Now he just hoped he wouldn’t die alone.
Alan’s voice sang in the dawn, as the rising sun gobbled the stars.
And Alan’s voice was beside him when he realised that these smeary shapes in front of his eyes were as good as his vision was going to get.
And Alan’s voice was the closest thing to home he had.
And in the middle of a word, Alan’s voice stopped.
“Al… Alan?
“...
“Alan don’t… don’t be gone. Alan. Alan please.
“...
“Alan?” Much scrambled his legs beneath him, but they barely moved. He reached to the side of the trench, but there was no strength in his grasp. “...Will?” he called again, in fading hope. “Will?
“...Alan?
“...Rob... Robin?”
The only reply was the thunder-or-not-thunder in the east, growing slowly, and steadily, closer.
173: Portrait in black (Will/Luna)
It was Marian who located Luna’s phone, and, they all agreed, she deserved a medal for managing it with Will shouting and pacing and leaning over her shoulder and pacing while she was trying to concentrate.

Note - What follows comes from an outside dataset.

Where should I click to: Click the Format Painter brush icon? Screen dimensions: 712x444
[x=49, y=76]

But they had the location, and every single one of the Merry Men had piled into the minivan and they were heading West for Colorado.

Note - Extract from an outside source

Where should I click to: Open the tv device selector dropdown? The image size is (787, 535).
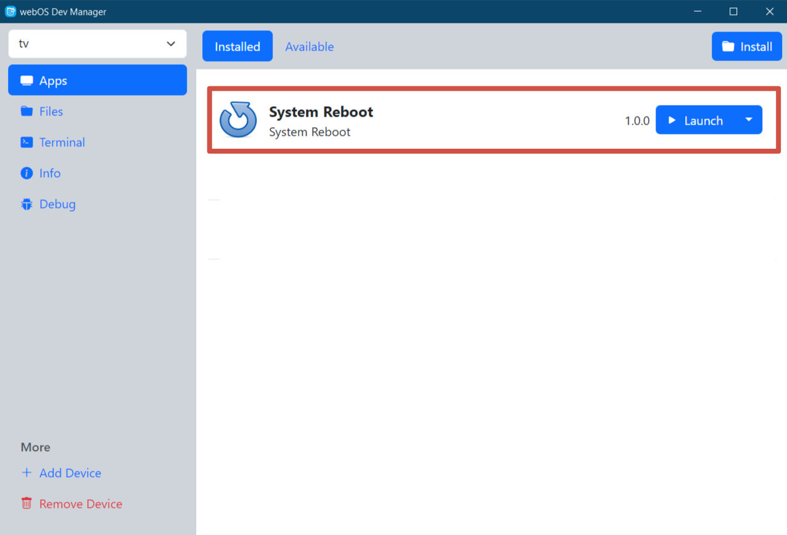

They poured out of the van in the parking lot of the pub, most of them searching, but Marian going inside to talk to the staff, find out what they knew. Will found her phone, shattered, under a parked car. His face was white, veering on green, and it only got worse when Marian came back out and told them about the murder. “She was here,” he whispered. “She was here and someone died.”

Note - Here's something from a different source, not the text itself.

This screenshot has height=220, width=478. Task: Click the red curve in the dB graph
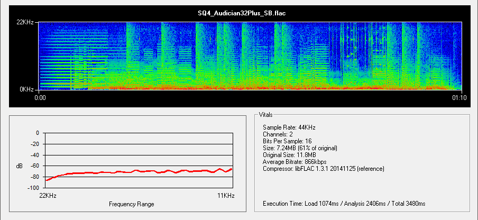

Somewhere relatively close, and yet untrackably far, Michele was painting Luna, in blues, in blacks, in the faintest touch of red.
27: A path to follow (Will/Luna)
They’d been on the run for five weeks, Will and Much. They’d ditched everything after their ambush of the Sheriff had gone so horribly wrong. No phones, no credit cards, just them and their wiles and Ruby’s old car, freely given, because Tuck had asked just right.
No communication with anyone back home, because it was too dangerous.
Keeping low, out of trouble, getting as far away from dodge as fast as possible.
Roadside picnic dinners and good, old fashioned poaching.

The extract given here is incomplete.